I want to use the NeRF code which is implemented on pytorch framework and it provide llff dataset dataloader.
As I know, llff dataset uses camera poses which are saved as format of [-u, r, -t]
and they load the saved poses and rotate them to [r, u, -t]
following codes.
Since I want to use your dataset(Nerfies) and directory format, I loaded saved poses in camera
directories.
As I know, you uses opencv camera model whose coordinate axis is [r, -u, t]
So I rotate poses after load the saved poses of your dataset following codes to convert the pose as llff dataset format [-u, r, -t]
(I loaded poses and create poses matrix whose shape is 3 x 5 x frame_number, and 3x5 poses matrix consisting of 3x4 pose matrix and 3x1 Height, Width, focal length as llff format)
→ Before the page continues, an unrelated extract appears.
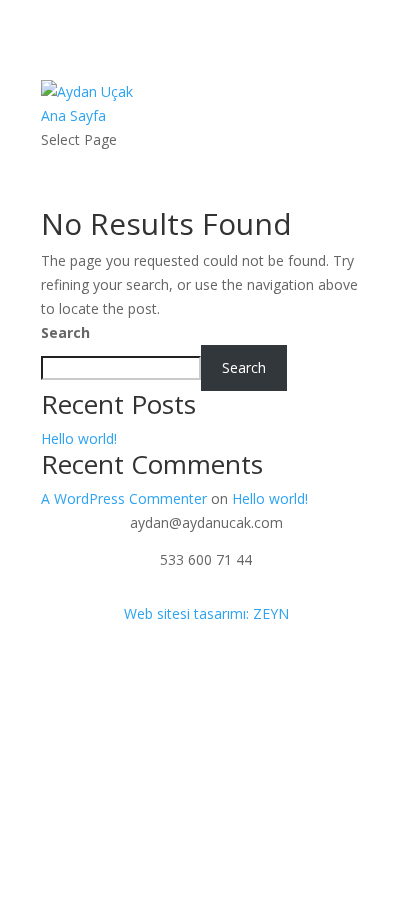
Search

Finally, I generate rays to train our network with undistortion
process which you given in nerfies code and I think it works.
but training didn't work well.
I think the reason is that loaded camera poses are wrong because network was trained well when I use broom dataset which is provided as llff format by NSFF author's github(but they don't provide validation dataset. only training data is provided)
I really wonder what is the problem when load the cameras.
Is the saved camera coordinate system [r, -u, t]
correct?
If it is correct, then what should I do additionally to get correct camera pose?
I also applied scene_scale, scene_center, principal_points, undistortions as you did in nerfies code.
It will be really helpful if you give answer about the questions!
Thank you.
Hi Dogyoon.
- We don't use NDC coordinates as NeRF does for some of the LLFF scenes. We use normal Euclidean coordinates, in which case the specific coordinate convention doesn't matter as long as it's consistent within the dataset. That being said, we use the OpenCV convention.
- NSFF and the original NeRF paper pre-undistort the images with COLMAP. We instead do the undistortion on the fly with our camera class. This has some benefits, one of which is that if you pre-undistort you have to throw away some of the edge pixels.
If it's not training well there might be a bug in how the rays are generated in your code. I'd create a simple notebook and see if the generated rays are consistent between the JAX version and your PyTorch version.
You could also work around it by pre-undistorting the datasets with COLMAP and set the distortion to zero, but you'd have to write some code to load in the cameras from the other formats.